Additional Efficacy and Safety Data
Patients with MYD88 wild-type disease (n = 16) achieved an MRR of 50.1%, with CR/VGPR occurring in 7.2% of patients, PR in 43.8%, and minor response (MR) in 31.3%; the ORR was 81.4%. Patients with MYD88 mutations (n = 39) had an MRR of 59.0%, with a CR/VGPR rate of 7.7%, a PR rate of 51%, and a MR of 25.6%; the ORR was 84.3%. In those with CXCR4 mutations (n = 5), the MRR and ORR were both 100%, with all patients achieving a PR. Patients with TP53 mutations (n = 5) had an MRR of 40.0% with a PR rate of 40.0% and a MR rate of 40.0%; the ORR was 80.0%.
Patients who were chemoimmunotherapy refractory (n = 26) had an MRR of 42.2%, with a CR/VGPR occurring in 7.6% of patients, PR in 34.6%, and MR in 30.8%; the ORR was 73.1%. Patients who received a prior BTK inhibitor (n = 39) had an MRR of 56.4%, a CR/VGPR rate of 7.7%, a PR rate of 48.7%, and a MR rate of 20.5%; the ORR was 76.9%.
At a median follow-up of 11.4 months, the median progression-free survival was 50.7 weeks (95% CI, 39-68.1) and the median overall survival was not reached.
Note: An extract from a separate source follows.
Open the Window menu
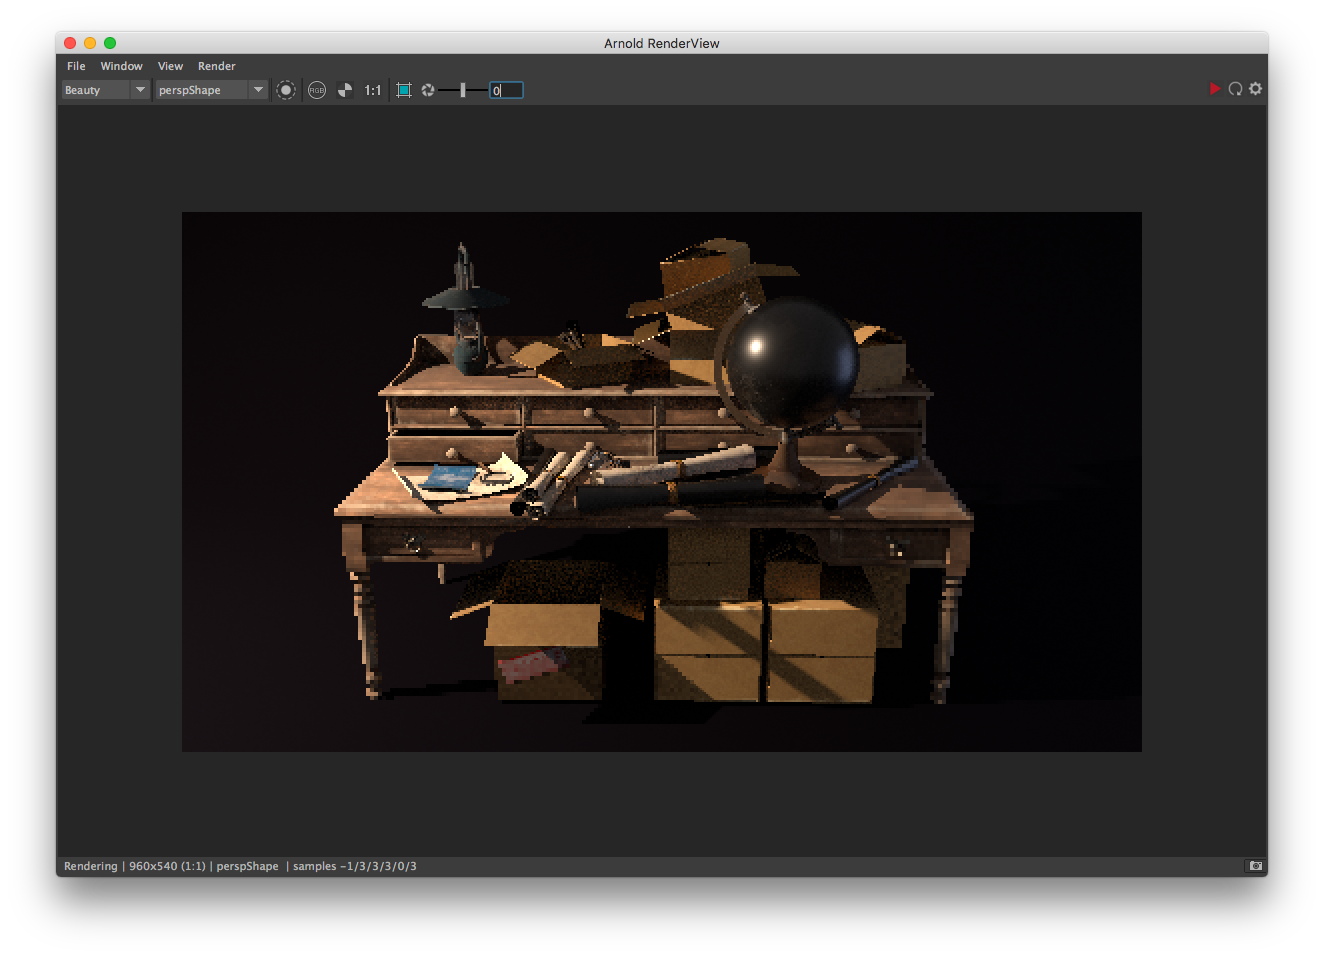 (x=121, y=66)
The median TFS was 62.3 weeks (95% CI, 39.3-infinite) and median DOR was 44.1 weeks (95% CI, 24.3-infinite). Ailawadhi and colleagues noted that the DOR was improved for patients who achieved a PR or better.
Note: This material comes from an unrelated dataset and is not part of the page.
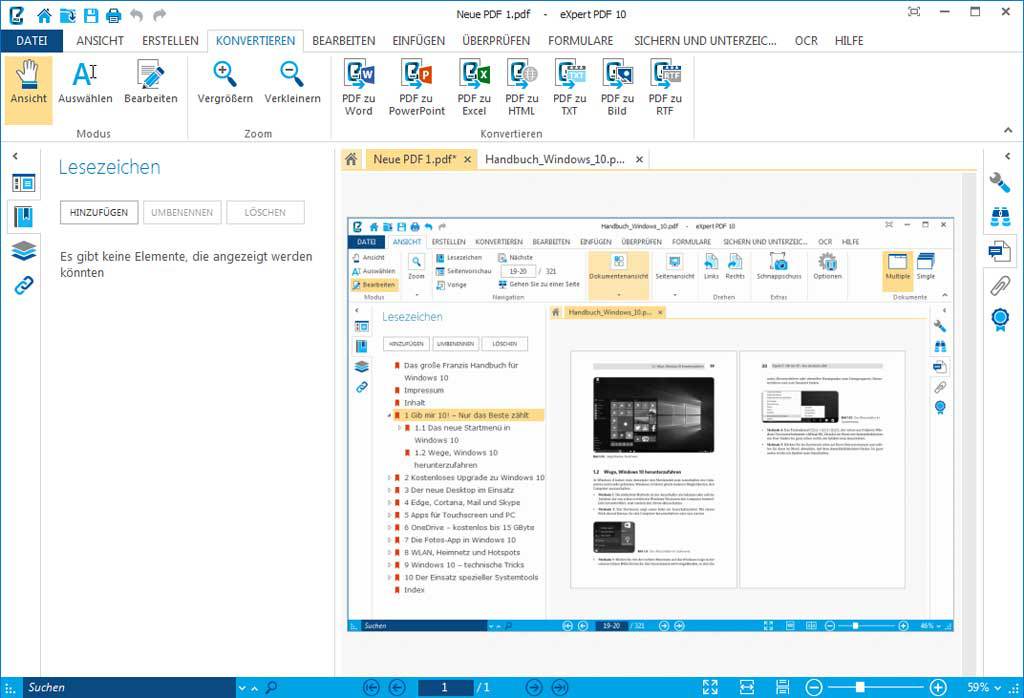Open the DATEI menu
This screenshot has width=1024, height=698.
(31, 41)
The safety analysis of the study determined that the most common any-grade treatment-emergent adverse effects (TEAEs) occurring in at least 10% of patients included hematologic and nonhematologic toxicities. The most common hematologic toxicities were thrombocytopenia (84.6%), neutropenia (83.1%), anemia (63.1%), decreased levels of white blood cells (33.8%), decreased levels of lymphocytes (13.8%), and febrile neutropenia (10.8%).
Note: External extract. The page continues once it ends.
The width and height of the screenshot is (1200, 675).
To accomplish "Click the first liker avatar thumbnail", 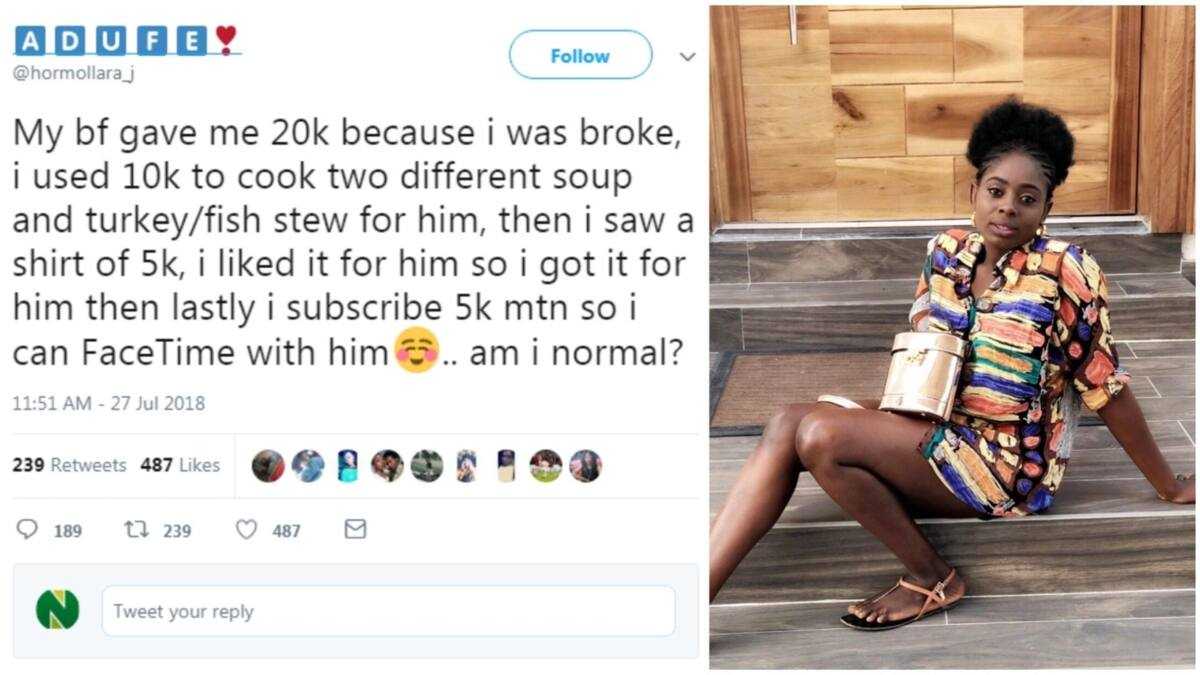I will [268, 466].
The most common nonhematologic toxicities included fatigue (33.8%), nausea (27.7%), diarrhea (20.0%), dyspnea (18.5%), headache (16.9%), dizziness (15.4%), epistaxis (13.8%), decreased appetite (13.8%), and constipation (12.3%).
Most common grade 3 or greater TEAEs in at least 10% of patients included thrombocytopenia (80.0%), neutropenia (69.2%), anemia (44.6%), decreased levels of white blood cells (27.7%), decreased levels of lymphocytes (13.8%), and febrile neutropenia (10.8%).
Among the 65 patients in the study, median nadir for platelets for cycles 1 and 2 were 34 x109/L and 18 x109/L, respectively. The respective median times to nadir for cycles 1 and 2 were 43 and 50 days, and median time to recovery for cycles 1 and 2 were 13 days and not evaluable, respectively, at data cut off.
Regarding absolute neutrophil count, median nadir for cycles 1 and 2 were 0.6 x109/L and 0.8 x109/L, respectively. Median time to nadir for cycles 1 and 2 were both 50 days. Median time to recovery for cycles 1 and 2 were 10 and 7 days, respectively.
Transfusion and granulocyte colony-stimulating factor (G-CSF) usage were received by all 65 patients in the study. Platelet utilization was given to 52% of patients, including 31% of patients during cycle 1 and 31% of patients during cycle 2. Platelet utilization was used during both cycles in 9% of patients. Median units administered was 8 (range, 1-46), with a median of 5 units administered during cycle 1 (range, 0-30) and a median of 3 units administered during cycle 2 (range, 0-25). G-CSF utilization was given in 65% of patients, specifically to 60% of patients during cycle 1 and 28% of patients during cycle 2.
There were 14 deaths that occurred during the study: 9 due to disease progression, 1 due to squamous cell carcinoma, 1 from neutropenic infection, 1 from nonneutropenic infection, and 2 unknown deaths. Of note, 1 patient experienced a secondary malignancy in the form of myelodysplastic syndrome.
“Iopofosine I 131 demonstrated clinically meaningful and durable efficacy in this difficult-to-treat population, where I should also point [out that] there is no standard-of-care treatment available for these patients,” Ailawadhi concluded.